타원적분

개요

• 먼저 타원적분론 입문 참조
• \(R(x,y)\)는 \(x,y\)의 유리함수이고, \(y^2\)은 \(x\)의 3차 또는 4차식\[\int R(x,\sqrt{ax^3+bx^2+cx+d}) \,dx\] 또는\[\int R(x,\sqrt{ax^4+bx^3+cx^2+dx+e}) \,dx\]

타원 둘레의 길이

• 역사적으로 타원 둘레의 길이를 구하는 적분에서 그 이름이 기원함.
• 타원 \(\frac{x^2}{a^2}+\frac{y^2}{b^2}=1\)의 둘레의 길이는 \(4aE(k)\) 로 주어짐.\[k=\sqrt{1-\frac{b^2}{a^2}}\]\[E(k)=\int_{0}^{\frac{\pi}{2}}\sqrt{1-k^2\sin^2 \theta} d\theta =\int_{0}^{1}\frac{\sqrt{1-k^2x^2}}{\sqrt{1-x^2}} dx=\int_{0}^{1}\frac{1-k^2x^2}{\sqrt{(1-x^2)(1-k^2x^2)}}\,dx\]

정의

• 일반적으로 다음과 같은 형태로 주어지는 적분을 타원적분이라 부름

\[\int R(x,y)\,dx\] 여기서 \(R(x,y)\)는 \(x,y\)의 유리함수, \(y^2\)= 중근을 갖지 않는 \(x\)의 3차식 또는 4차식.

• 예를 들자면,

\[\int \frac{dx}{\sqrt{1-x^4}}\] \[\int \frac{1-k^2x^2}{\sqrt{(1-x^2)(1-k^2x^2)}}\,dx\]

일종타원적분과 이종타원적분

• 제1종타원적분 K (complete elliptic integral of the first kind)\[K(k) = \int_0^{\frac{\pi}{2}} \frac{d\theta}{\sqrt{1-k^2 \sin^2\theta}}=\int_0^1\frac{1}{\sqrt{(1-x^2)(1-k^2x^2)}}\,dx\]\[K(k) =\frac{\pi}{2}\,_2F_1(\frac{1}{2},\frac{1}{2};1;k^2)\]
• 제2종타원적분 E (complete elliptic integral of the second kind)\[E(k)=\int_{0}^{\frac{\pi}{2}}\sqrt{1-k^2\sin^2 \theta} d\theta =\int_{0}^{1}\frac{\sqrt{1-k^2x^2}}{\sqrt{1-x^2}} dx=\int_{0}^{1}\frac{1-k^2x^2}{\sqrt{(1-x^2)(1-k^2x^2)}}\,dx\]\[E(k) =\frac{\pi}{2}\,_2F_1(\frac{1}{2},-\frac{1}{2};1;k^2)\]
• \(\,_2F_1(a,b;c;z)\)는 초기하급수(Hypergeometric series)

# 데이터셋 내용:
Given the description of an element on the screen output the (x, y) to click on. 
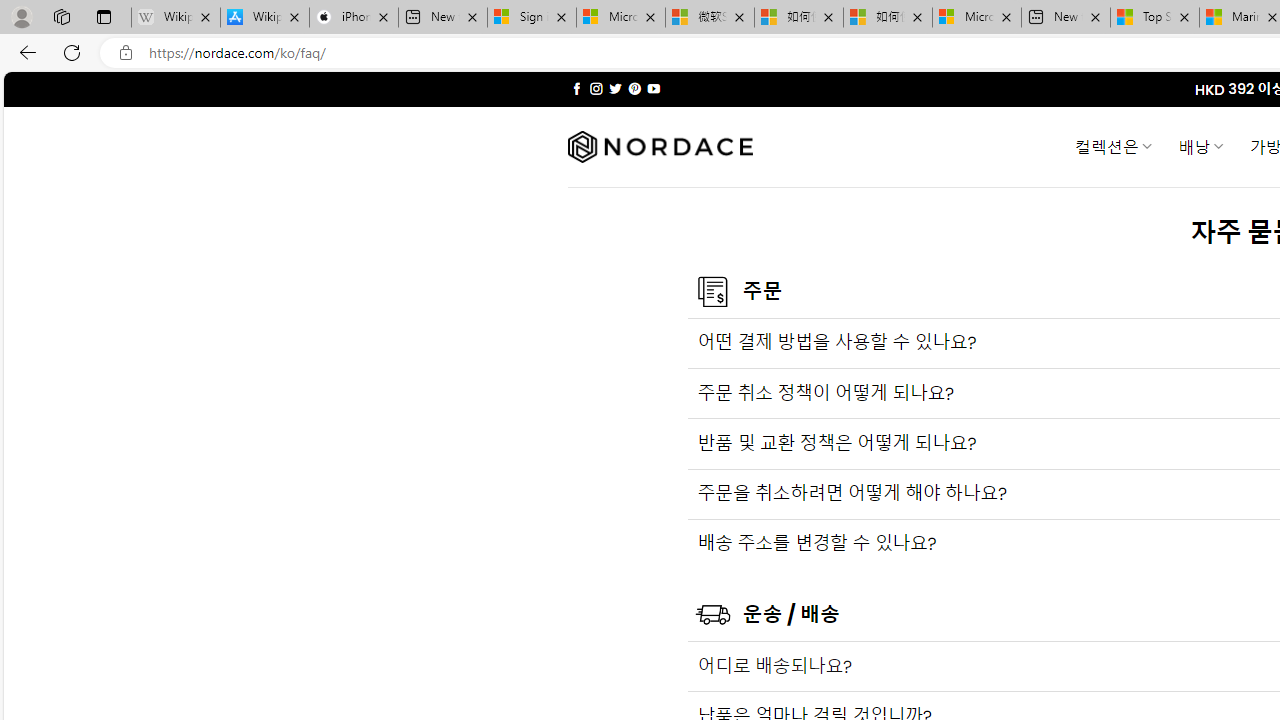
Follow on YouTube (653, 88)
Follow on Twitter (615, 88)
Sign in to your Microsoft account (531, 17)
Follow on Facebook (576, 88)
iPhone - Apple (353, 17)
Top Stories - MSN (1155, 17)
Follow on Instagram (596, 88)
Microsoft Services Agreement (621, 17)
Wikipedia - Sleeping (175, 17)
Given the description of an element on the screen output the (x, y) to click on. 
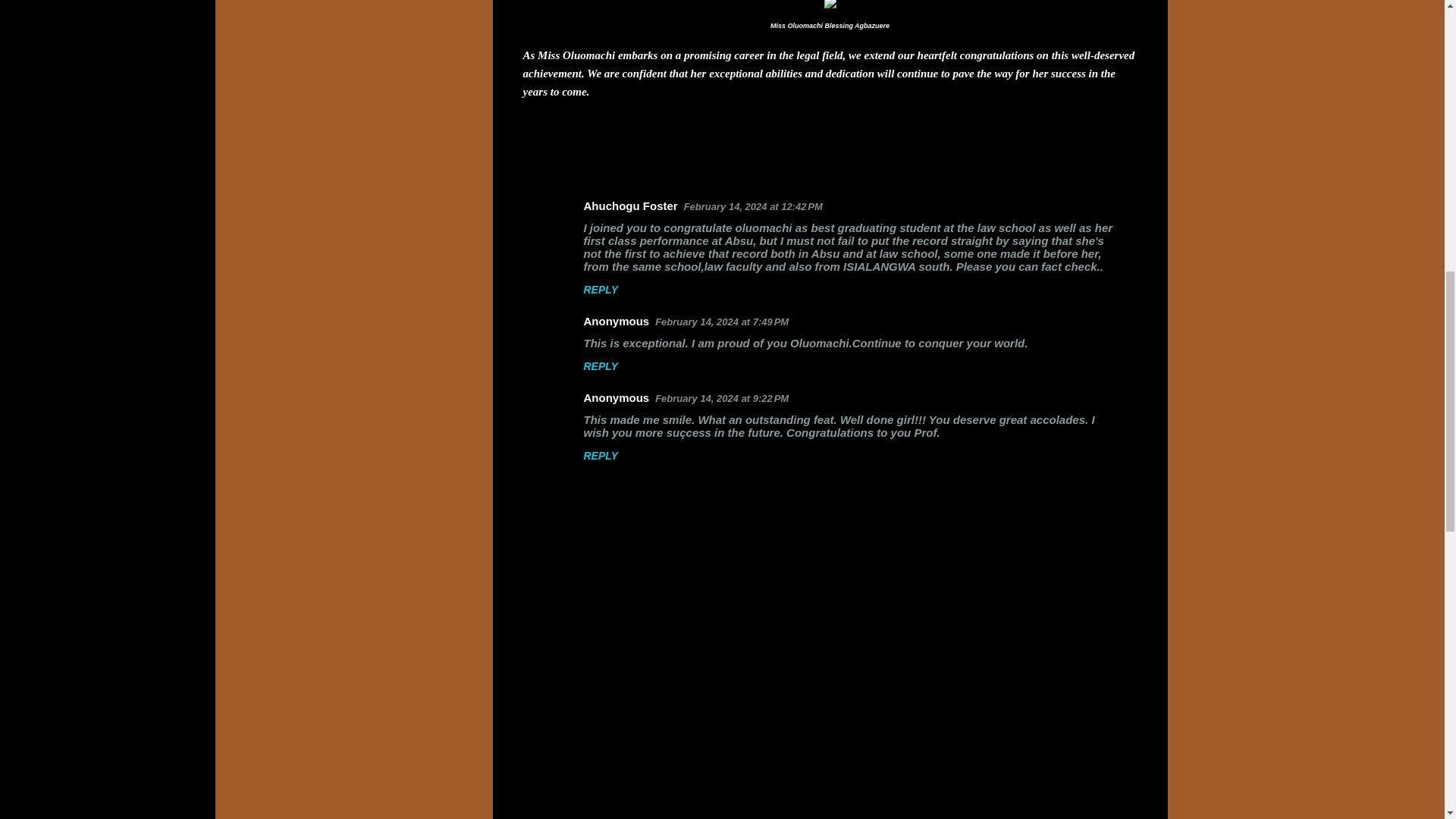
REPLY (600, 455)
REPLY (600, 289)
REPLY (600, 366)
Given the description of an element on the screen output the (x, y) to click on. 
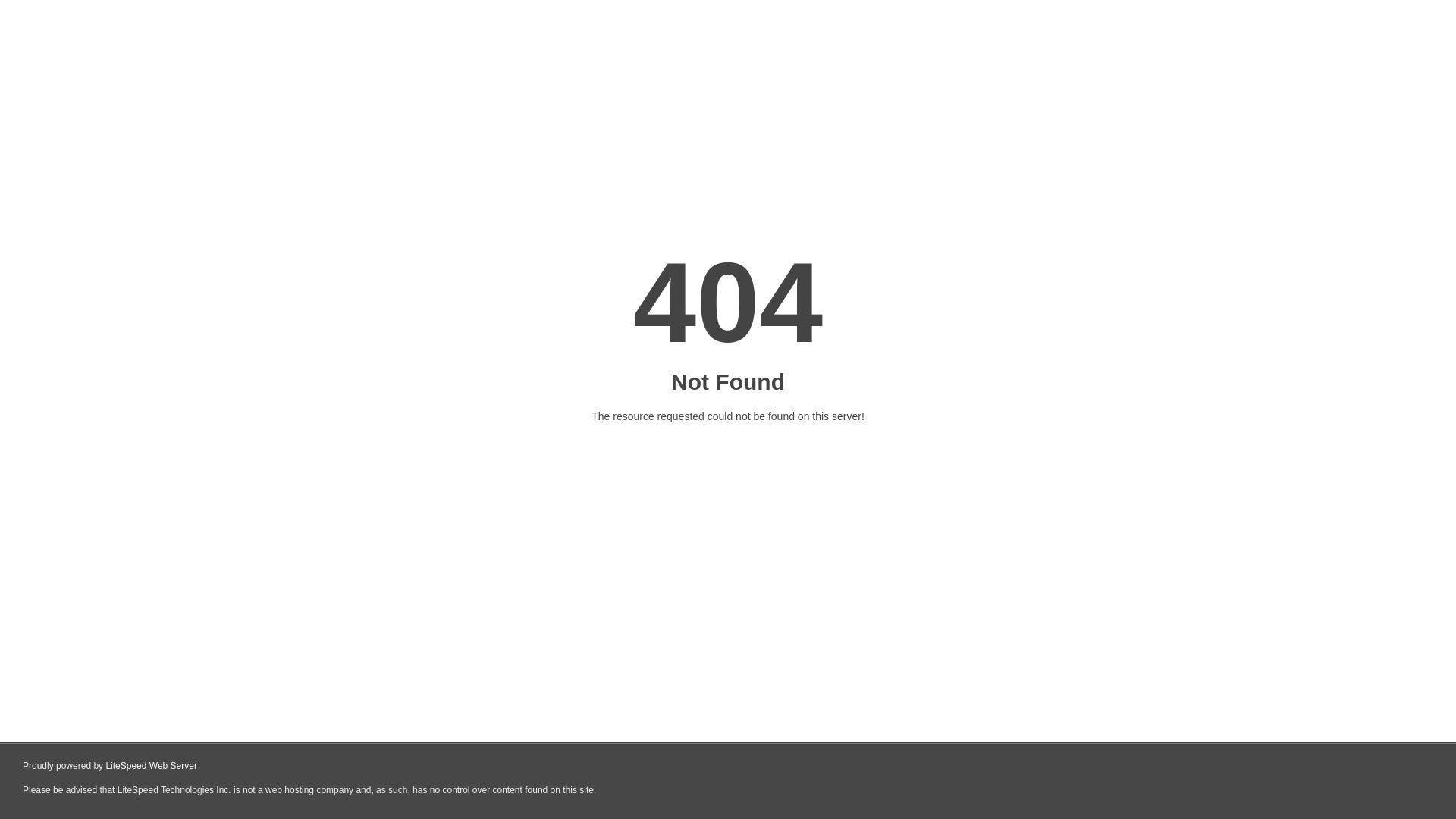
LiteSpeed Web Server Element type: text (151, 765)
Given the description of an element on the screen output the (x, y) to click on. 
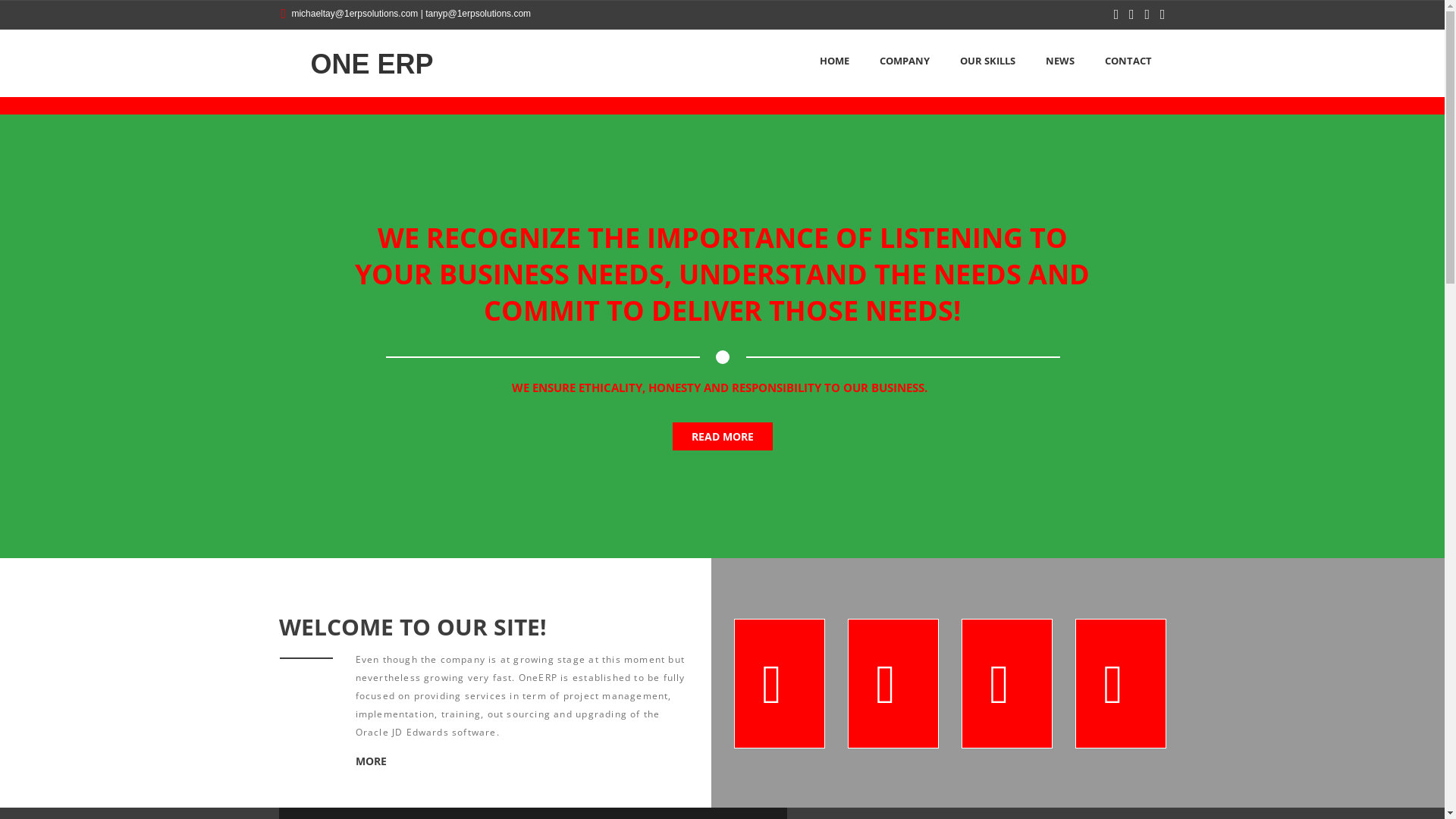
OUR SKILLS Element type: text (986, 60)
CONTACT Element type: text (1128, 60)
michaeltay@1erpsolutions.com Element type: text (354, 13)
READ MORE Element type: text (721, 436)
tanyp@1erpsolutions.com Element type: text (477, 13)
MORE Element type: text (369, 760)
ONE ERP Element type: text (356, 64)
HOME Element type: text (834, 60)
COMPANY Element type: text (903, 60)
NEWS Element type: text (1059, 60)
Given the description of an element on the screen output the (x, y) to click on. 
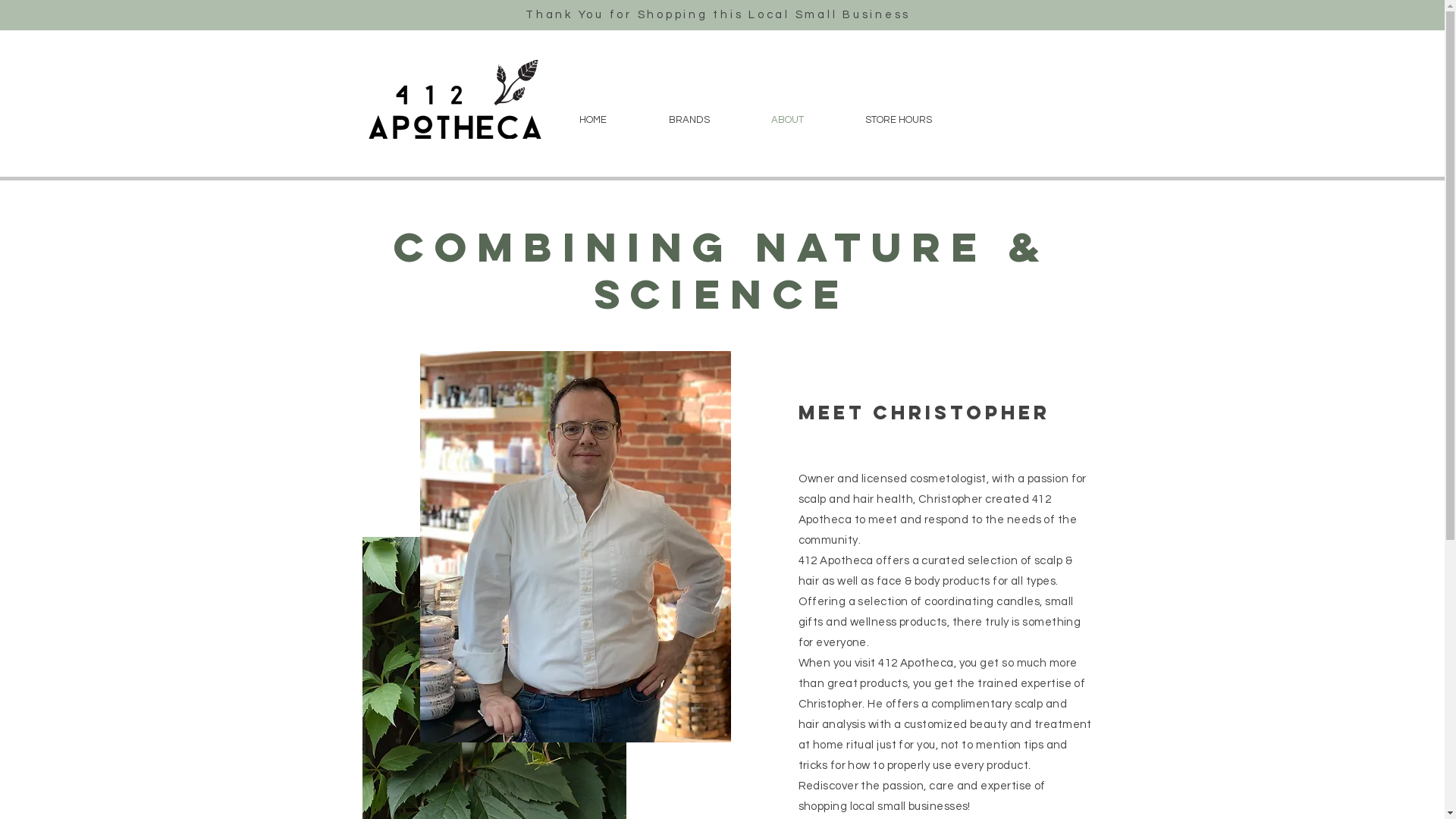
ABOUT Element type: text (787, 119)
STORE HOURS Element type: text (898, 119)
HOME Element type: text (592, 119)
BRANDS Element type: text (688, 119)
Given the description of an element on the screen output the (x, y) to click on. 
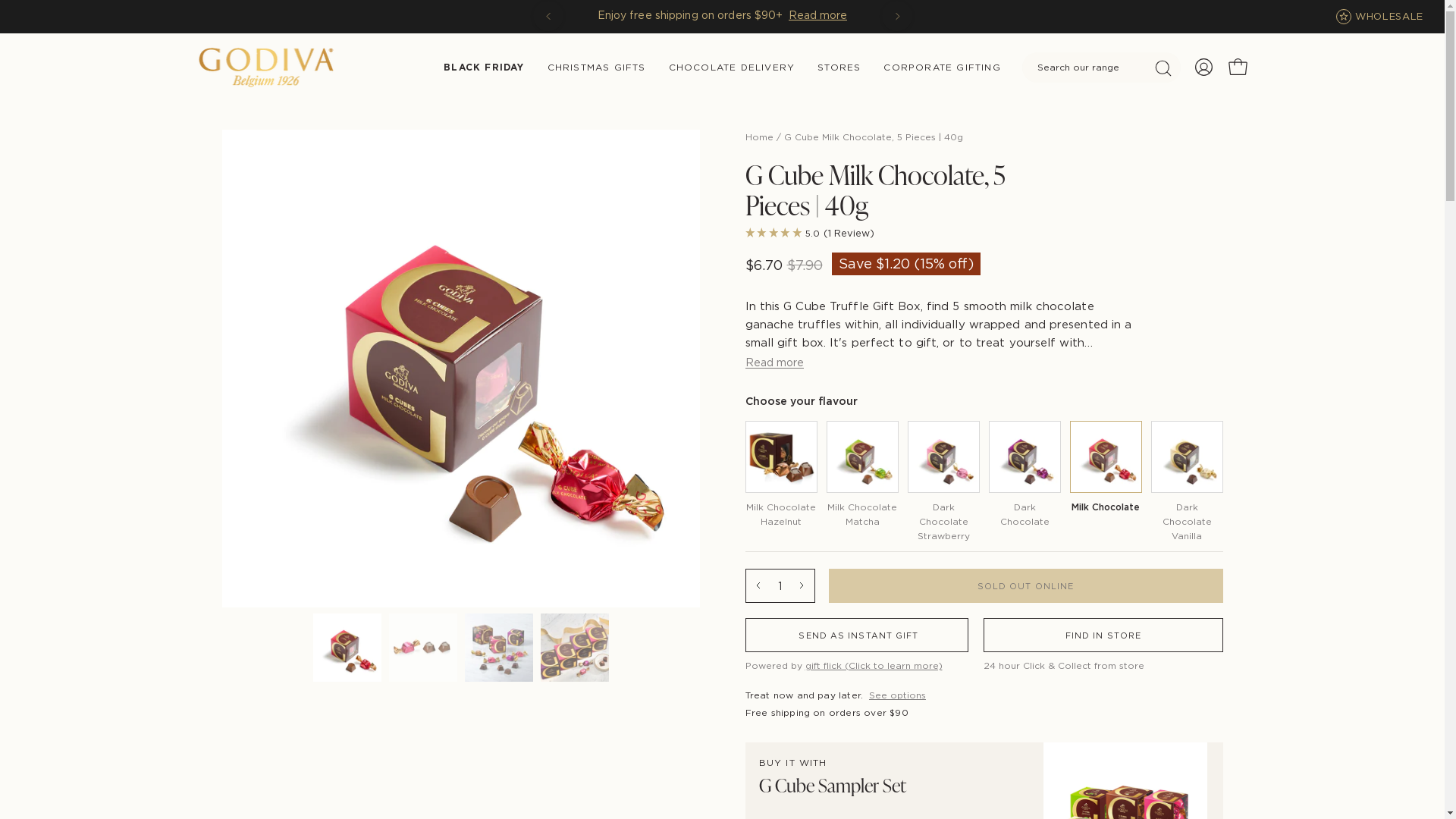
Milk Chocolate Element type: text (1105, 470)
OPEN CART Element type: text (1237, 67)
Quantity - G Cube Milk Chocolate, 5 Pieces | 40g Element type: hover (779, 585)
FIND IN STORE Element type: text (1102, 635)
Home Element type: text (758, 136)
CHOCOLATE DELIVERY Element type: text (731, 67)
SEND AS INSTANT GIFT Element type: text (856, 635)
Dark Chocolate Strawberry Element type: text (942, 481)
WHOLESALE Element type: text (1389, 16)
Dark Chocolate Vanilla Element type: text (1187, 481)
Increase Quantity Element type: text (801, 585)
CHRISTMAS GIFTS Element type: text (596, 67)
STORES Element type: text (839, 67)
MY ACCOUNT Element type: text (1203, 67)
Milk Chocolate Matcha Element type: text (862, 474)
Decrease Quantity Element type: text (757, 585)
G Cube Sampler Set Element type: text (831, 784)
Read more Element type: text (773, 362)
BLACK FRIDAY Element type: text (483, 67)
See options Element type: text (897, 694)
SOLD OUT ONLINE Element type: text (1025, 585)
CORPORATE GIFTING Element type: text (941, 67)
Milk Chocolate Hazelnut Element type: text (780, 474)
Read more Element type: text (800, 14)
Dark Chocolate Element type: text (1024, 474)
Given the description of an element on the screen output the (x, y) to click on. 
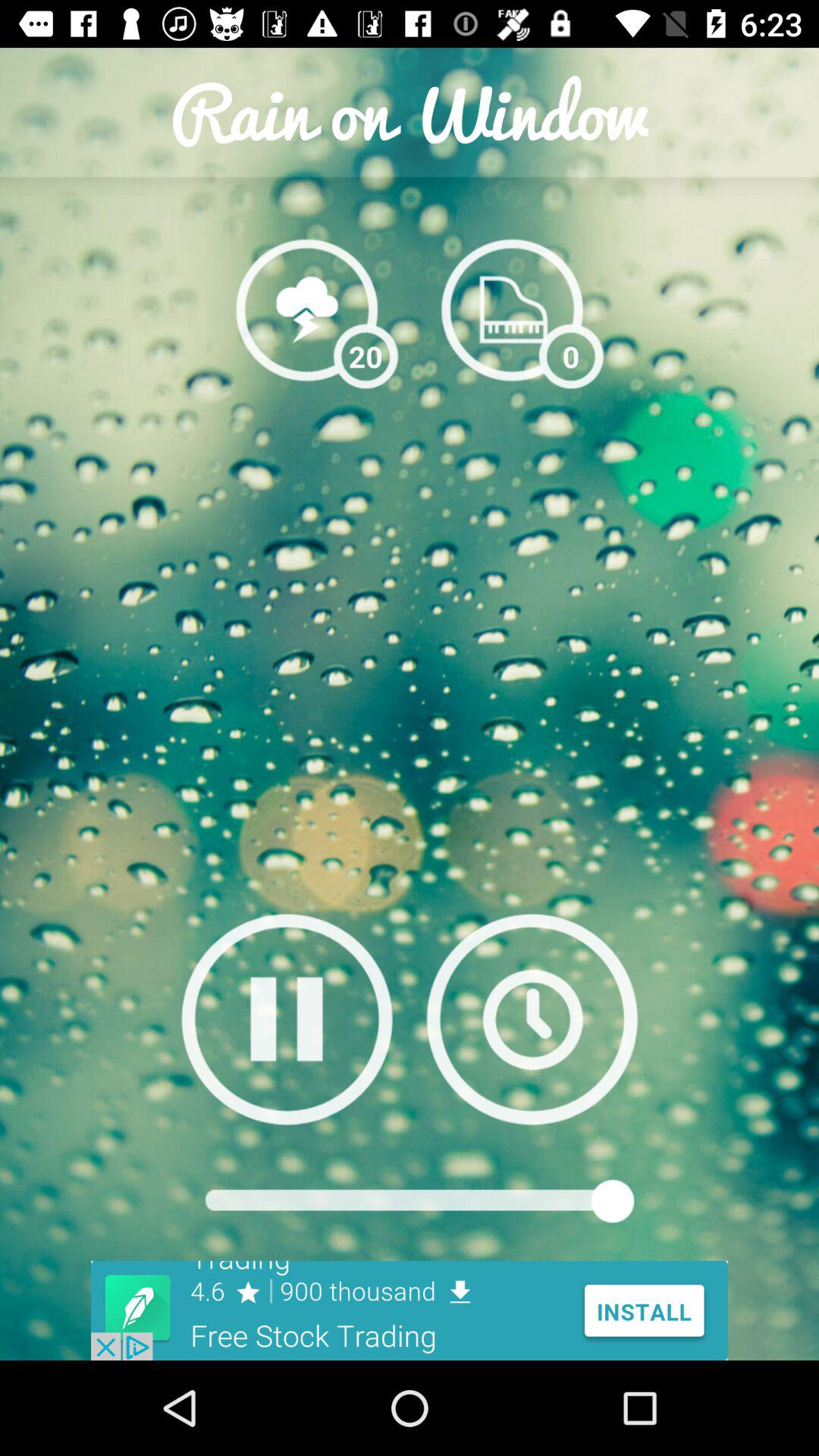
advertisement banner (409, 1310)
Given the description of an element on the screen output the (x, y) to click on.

# 짧은 과제:
주어진 지문에 따르면 '타원적분'이라는 이름은 어디에서 비롯되었는지 한두 문장으로 설명하십시오.

# 전체 답안:
'타원적분'이라는 이름은 역사적으로 타원 둘레의 길이를 구하는 적분에서 기원했습니다. 지문에 따르면 타원 \(\frac{x^2}{a^2}+\frac{y^2}{b^2}=1\)의 둘레의 길이는 제2종타원적분을 이용하여 \(4aE(k)\)로 주어집니다.